Stored entries
=-=-=-=-=

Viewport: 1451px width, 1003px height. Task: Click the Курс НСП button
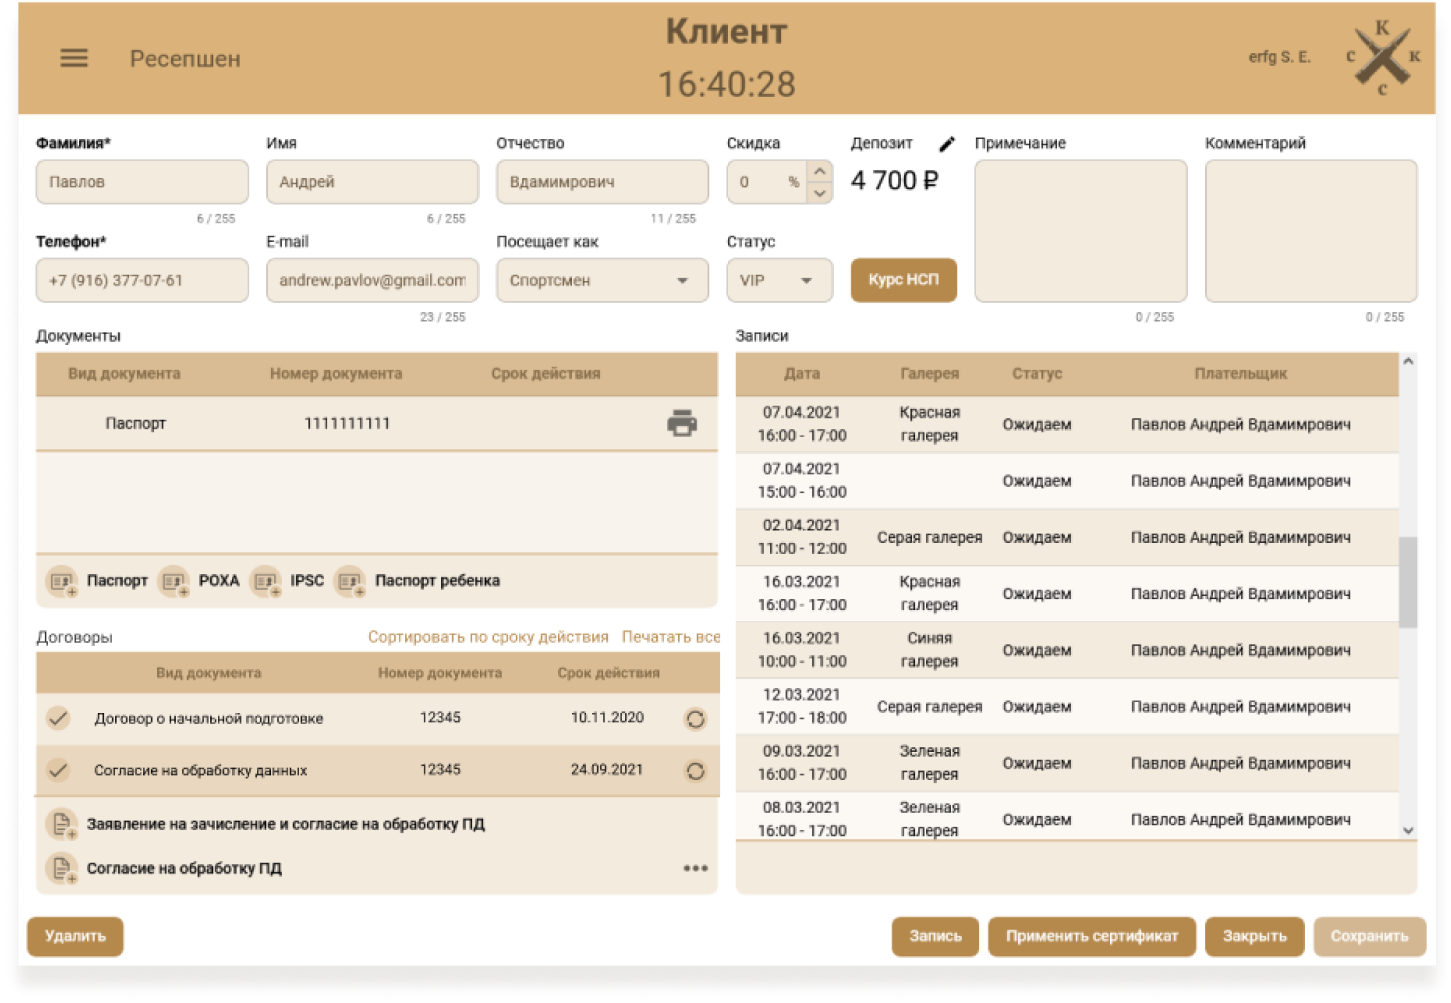903,280
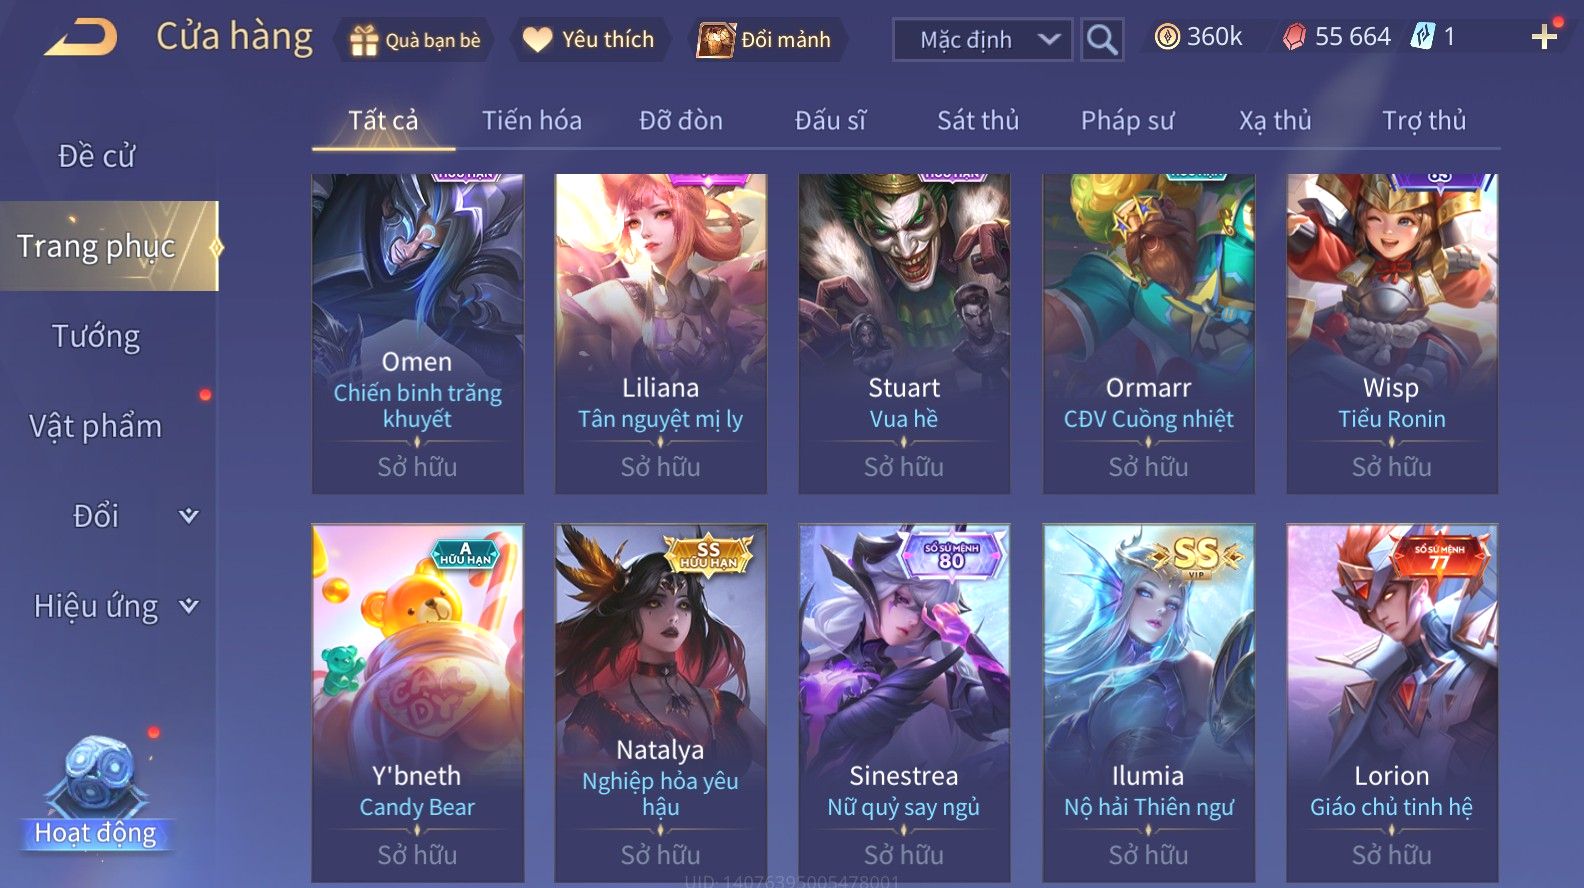Go to Tướng in sidebar
Viewport: 1584px width, 888px height.
click(x=96, y=336)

=-=-=-=-=

▶ [What you should do]:
Line by line, write out the data above exactly, without the pictures.

▶ [Answer section]:
Viewport: 1451px width, 1003px height. Task: Click the Курс НСП button
903,280
Go to Tướng in sidebar
Viewport: 1584px width, 888px height.
click(x=96, y=336)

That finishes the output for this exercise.